§ **TEXT PROVIDED**:
━━━━━━━━━━
Collision Handling Algorithm for Mesh-Based Colliders:
- Function: Effectively resolves collisions between garments and SMPL-X body meshes to prevent penetration.
- Mechanism: Standard MPM collision handling assumes analytic level sets (e.g., spheres) and cannot handle mesh colliders. A two-stage approach is proposed: (a) Mesh-to-Grid Transfer—transferring velocity and normals of each collider face to nearby grid nodes via B-Spline weights; (b) Relative Velocity Projection—detecting and removing penetrating velocity components in the collider's reference frame. The complexity is \(O(N_f)\), far below the \(O(N_\text{grid}^3)\) of analytic level set methods (20K vs. 8M operations).
- Design Motivation: The collider in a physical avatar is an SMPL-X body mesh rather than a simple geometry, requiring support for arbitrary mesh colliders. Furthermore, MPM's feed-forward velocity projection (as opposed to C-IPC's iterative solving) ensures that minor self-intersections in the body mesh do not cause simulation failure.
━━━━━━━━━━
§ **MATERIAL SUPPLIED**:
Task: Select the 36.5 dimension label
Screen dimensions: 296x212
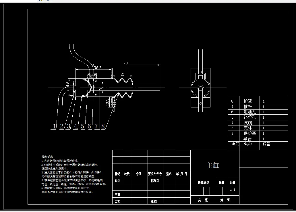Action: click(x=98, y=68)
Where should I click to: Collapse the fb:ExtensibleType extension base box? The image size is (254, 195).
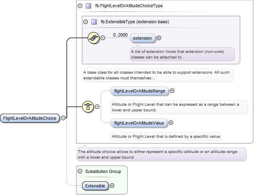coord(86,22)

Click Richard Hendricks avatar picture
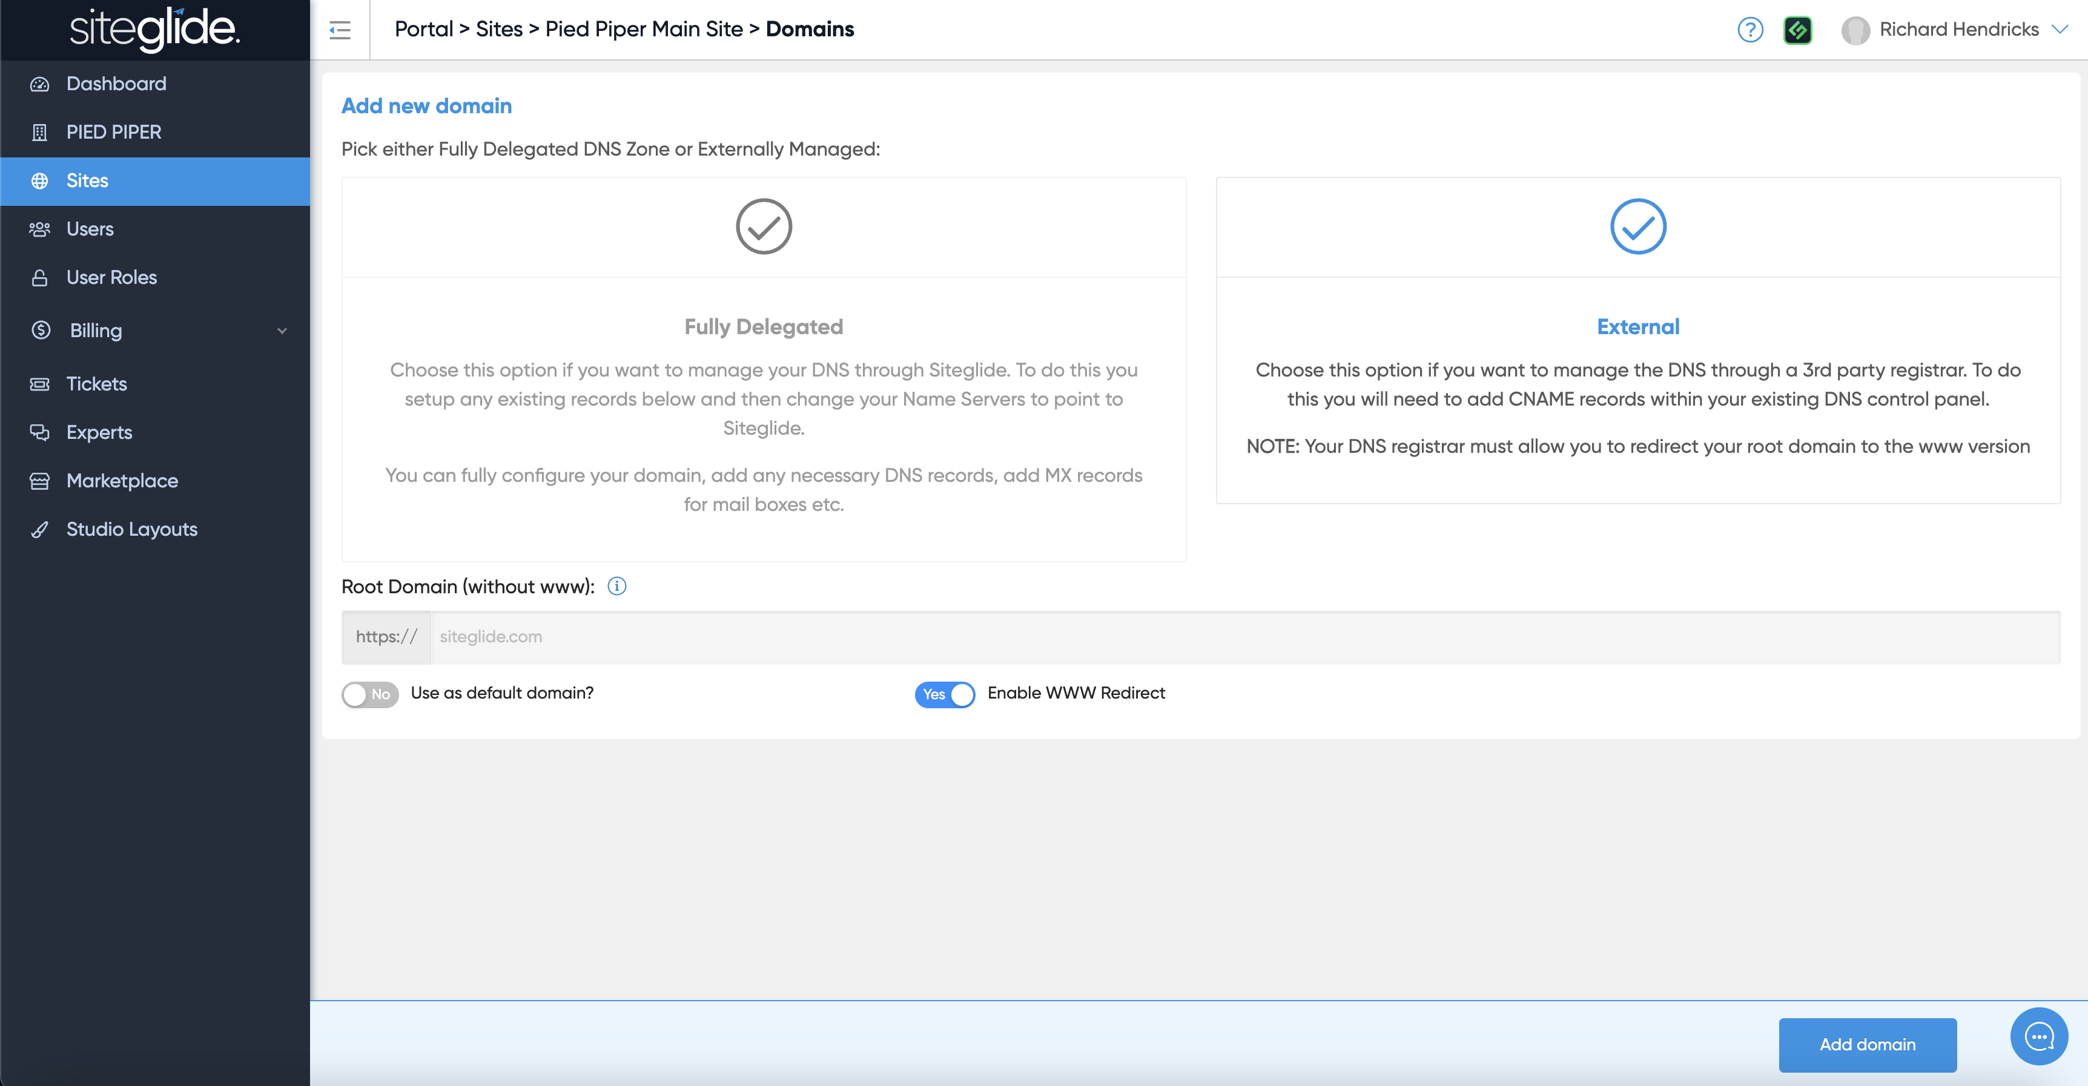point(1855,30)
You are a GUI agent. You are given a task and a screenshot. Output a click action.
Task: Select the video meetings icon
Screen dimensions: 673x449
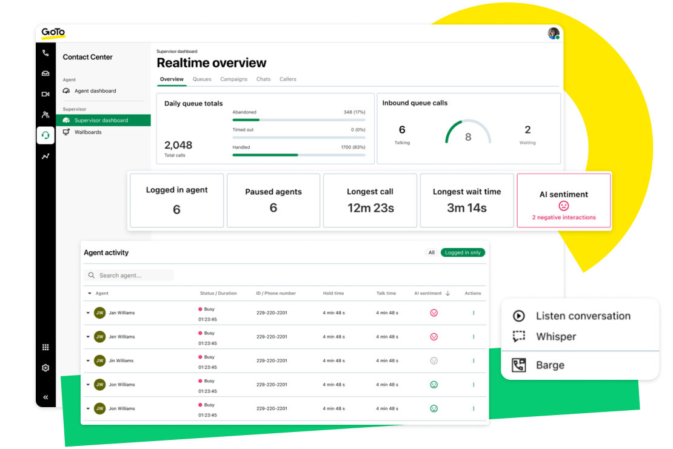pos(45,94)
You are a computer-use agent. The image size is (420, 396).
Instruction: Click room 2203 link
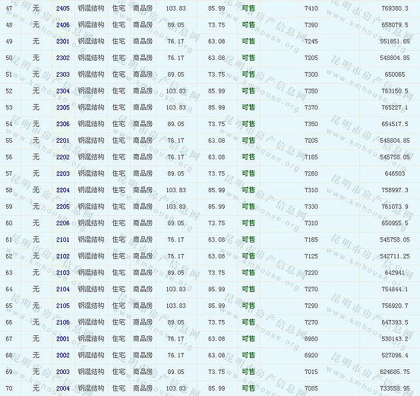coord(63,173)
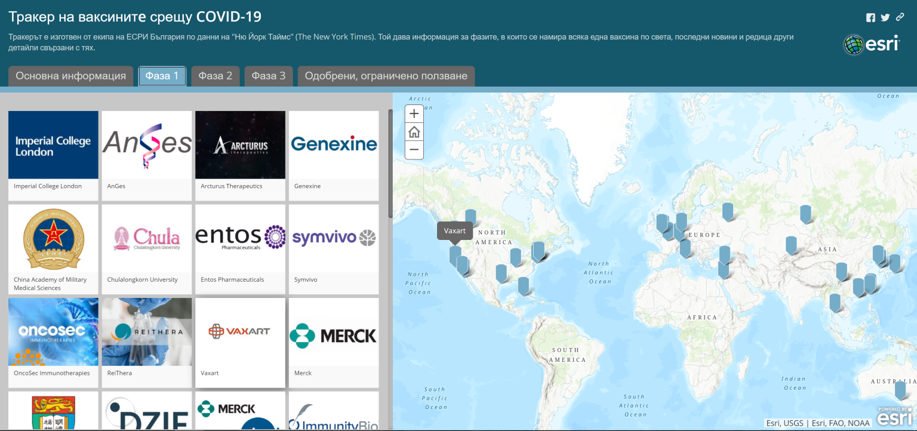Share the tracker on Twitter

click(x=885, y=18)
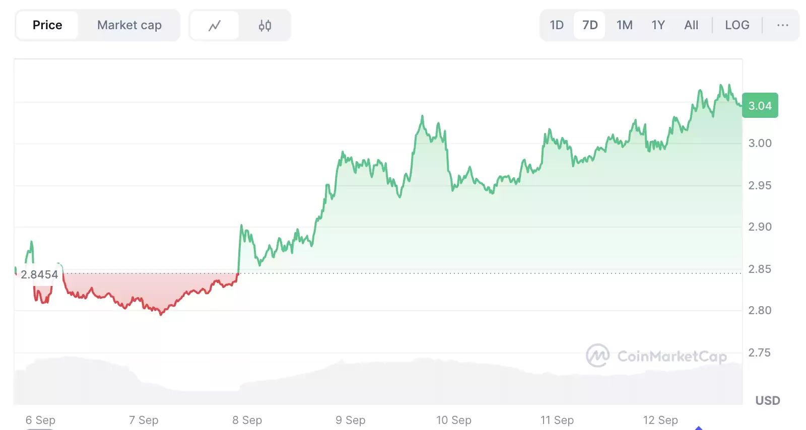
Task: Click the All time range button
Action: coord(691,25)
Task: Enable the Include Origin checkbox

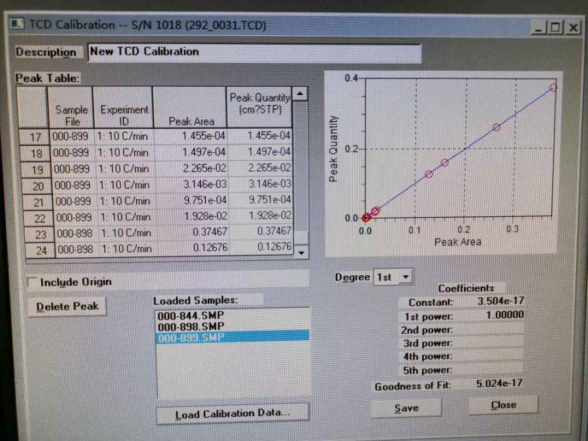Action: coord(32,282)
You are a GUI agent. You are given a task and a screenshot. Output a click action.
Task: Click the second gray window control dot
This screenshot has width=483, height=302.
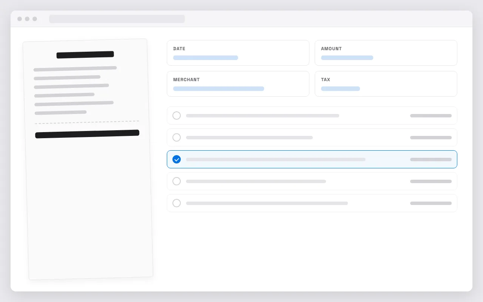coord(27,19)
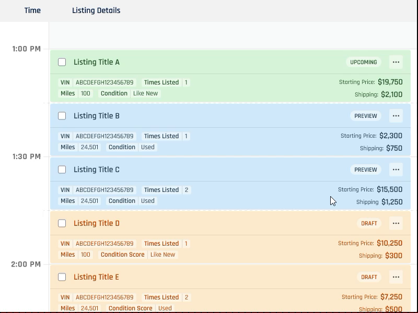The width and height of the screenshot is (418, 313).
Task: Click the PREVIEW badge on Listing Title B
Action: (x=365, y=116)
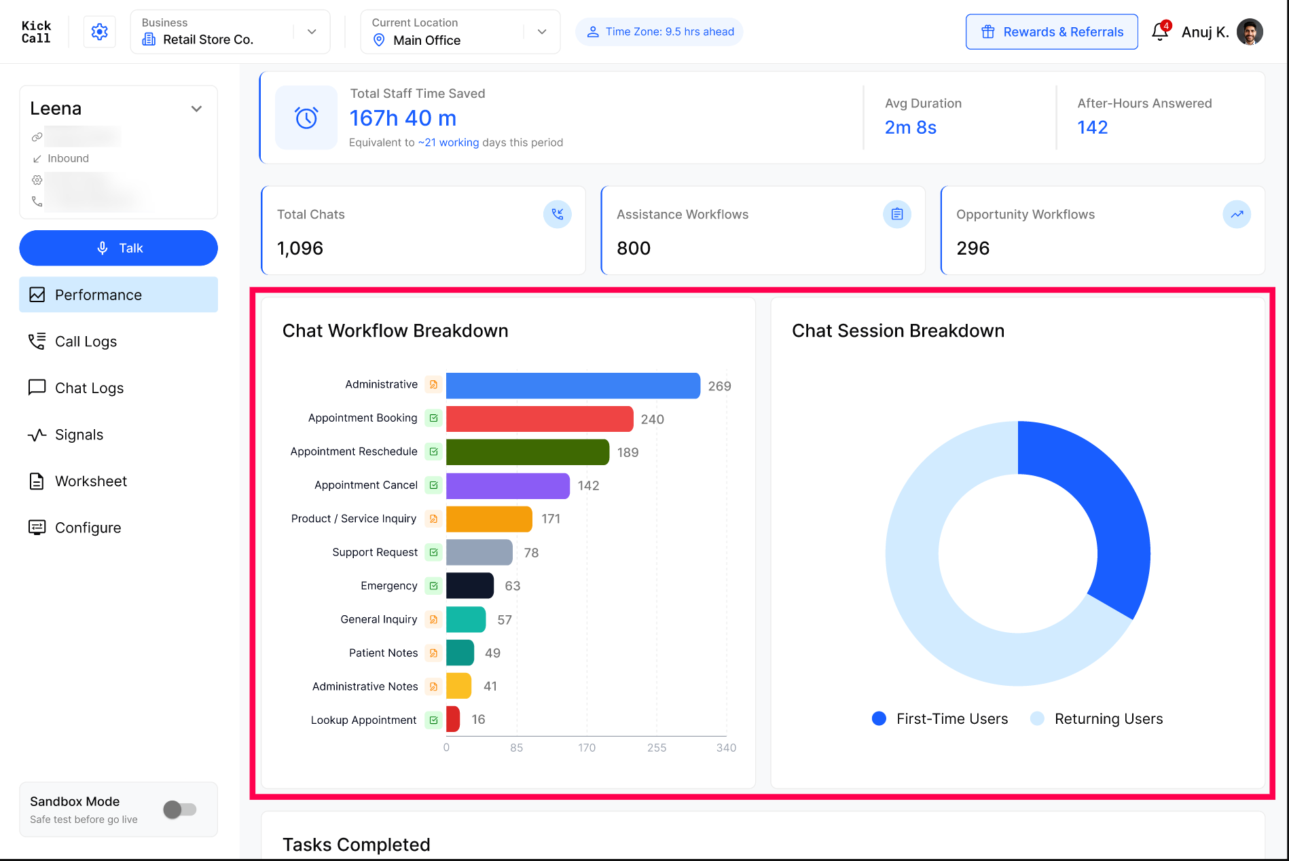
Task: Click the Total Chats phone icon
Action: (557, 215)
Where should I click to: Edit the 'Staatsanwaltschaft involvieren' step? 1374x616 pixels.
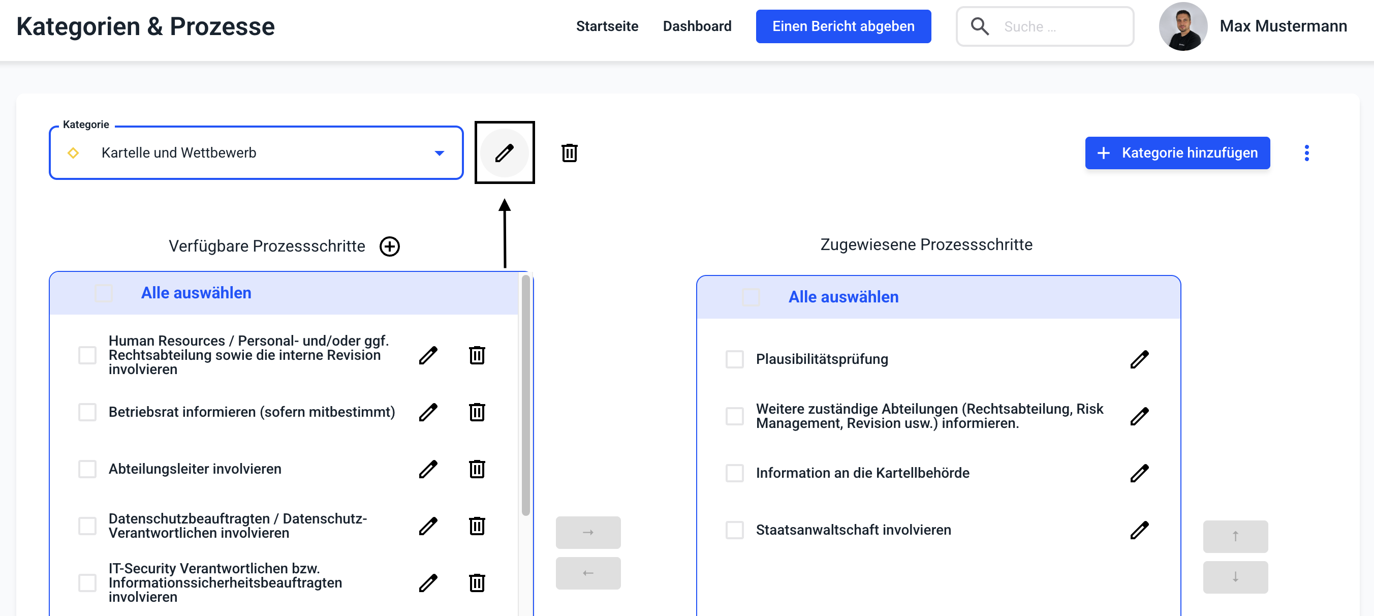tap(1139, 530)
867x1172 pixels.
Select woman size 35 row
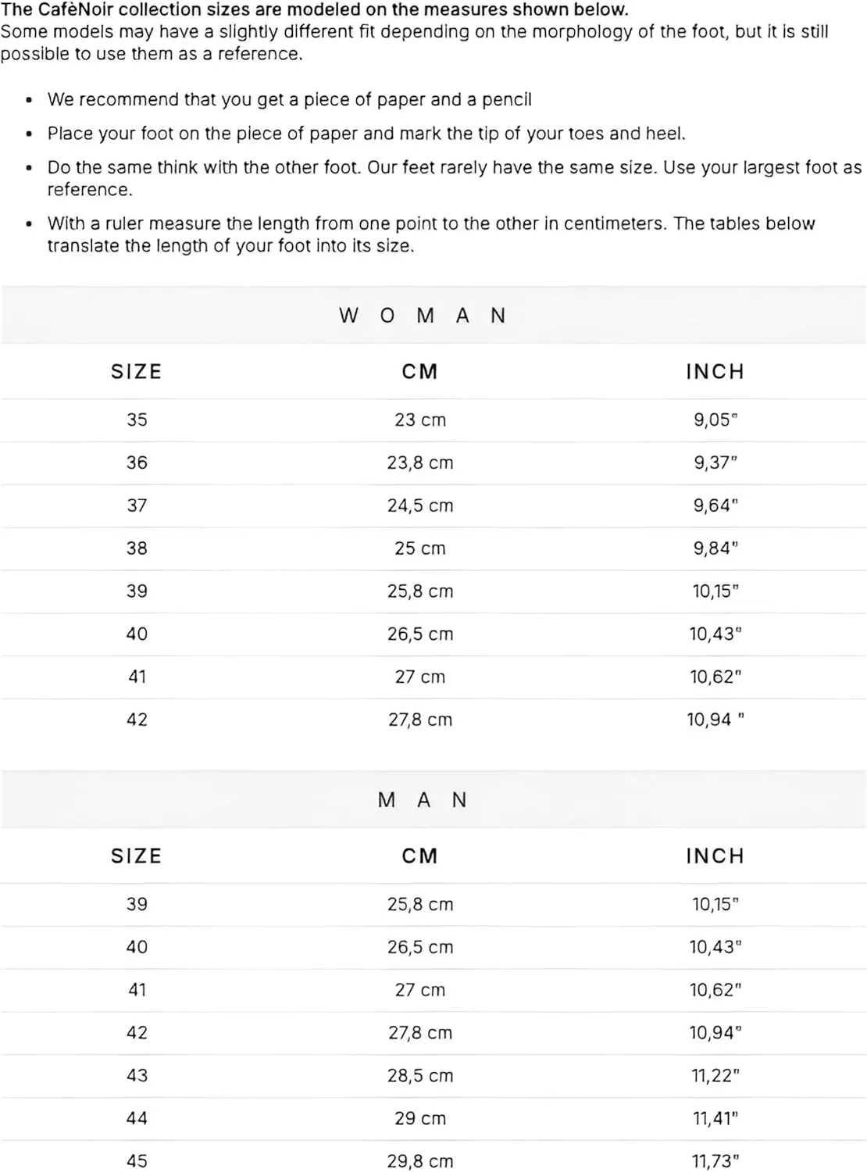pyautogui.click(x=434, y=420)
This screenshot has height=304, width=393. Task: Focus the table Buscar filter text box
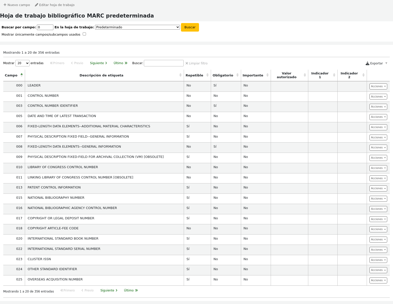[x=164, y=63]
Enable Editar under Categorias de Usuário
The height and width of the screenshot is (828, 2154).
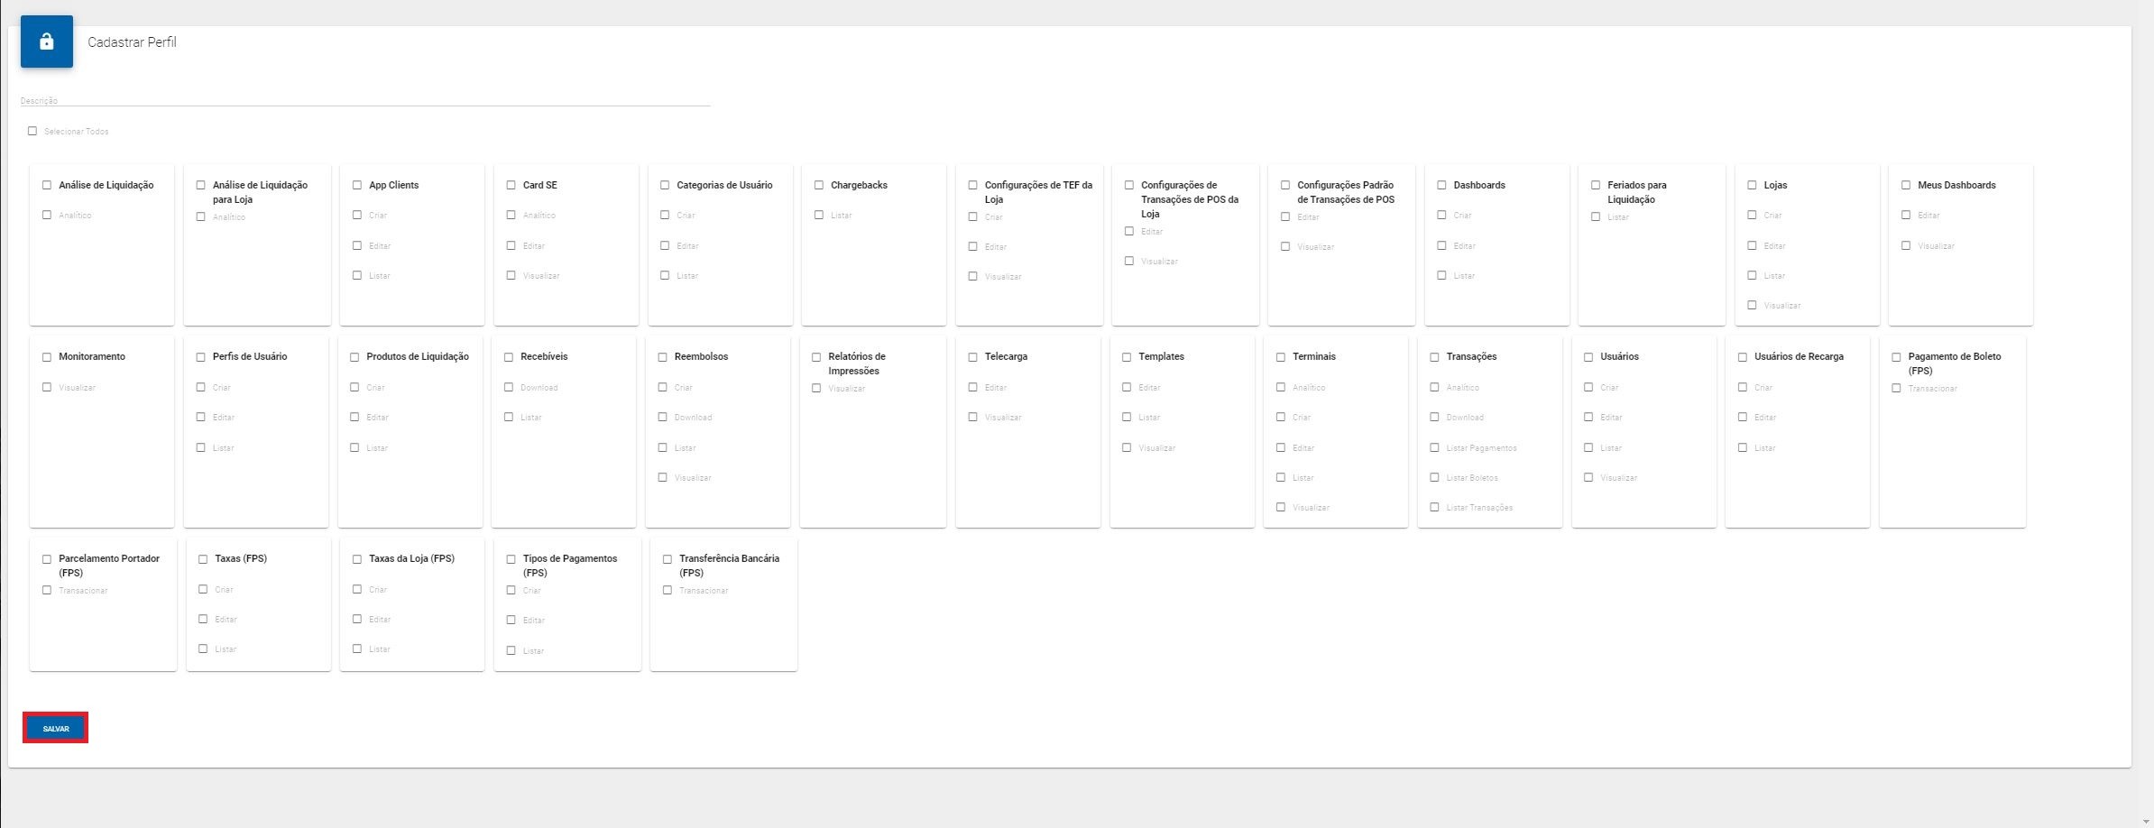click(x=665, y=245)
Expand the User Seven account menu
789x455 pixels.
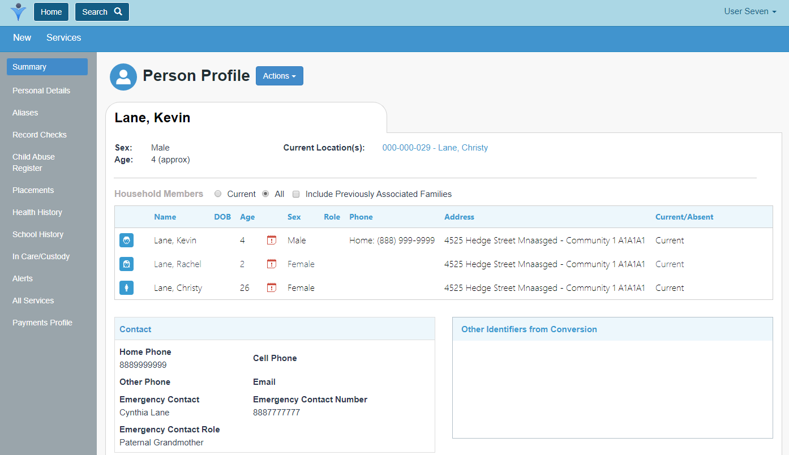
━━━━━━━━━━
§ **STATED PROBLEM 1**: Put the rows between the line holding "Where should I click to: Collapse" and the line holding "Action: (557, 215)", inclusive, into a JSON list of strings with one string per line, leaving out blank lines and the pictures.
§ **STATED PROBLEM 2**: Continue the passage on collision handling for mesh-based colliders from the point where it stops.

§ **REPLY 1**:
[
  "Where should I click to: Collapse the fb:ExtensibleType extension base box? The image size is (254, 195).",
  "coord(86,22)",
  "Click Richard Hendricks avatar picture",
  "point(1855,30)",
  "You are a GUI agent. You are given a task and a screenshot. Output a click action.",
  "Task: Select the video meetings icon",
  "Screen dimensions: 673x449",
  "pos(45,94)",
  "You are a computer-use agent. The image size is (420, 396).",
  "Instruction: Click room 2203 link",
  "coord(63,173)",
  "Share the tracker on Twitter",
  "click(x=885, y=18)",
  "Task: Click the All time range button",
  "Action: coord(691,25)",
  "Task: Enable the Include Origin checkbox",
  "Action: coord(32,282)",
  "You are a GUI agent. You are given a task and a screenshot. Output a click action.",
  "Task: Click the second gray window control dot",
  "This screenshot has width=483, height=302.",
  "coord(27,19)",
  "The width and height of the screenshot is (418, 313).",
  "Task: Click the PREVIEW badge on Listing Title B",
  "Action: (x=365, y=116)",
  "Task: Click the Total Chats phone icon",
  "Action: (557, 215)"
]

§ **REPLY 2**:
Quasi-Shadowing + Inverse Physics Learning:
- Function: Improves rendering realism and enables automatic learning of physical parameters from video.
- Mechanism: Quasi-shadowing uses a neural network to predict a per-Gaussian shading scalar \(w_p\) to simulate self-occlusion shadows. For physical parameter learning, \(\nu\), \(\gamma\), and \(\kappa\) are fixed to default values, while Young's modulus \(E\), density \(\rho\), and rest geometry parameter \(\alpha\) (compensating for gravity-induced initial deformation) are optimized end-to-end via finite differences.
- Design Motivation: Shadows are critical to visual realism in physical animation. The rest geometry parameter \(\alpha\) addresses a practical problem—canonical meshes recovered from real video are already deformed by gravity, requiring recovery of the unloaded rest shape as the simulation starting point.

Loss & Training¶

Physical parameter learning minimizes per-vertex \(L_2\) distance between the simulated mesh and the tracked mesh, optimized via finite differences (non-differentiable simulation). Appearance learning minimizes photometric loss between rendered and ground-truth images across all training frames and viewpoints, using the standard 3DGS optimization pipeline.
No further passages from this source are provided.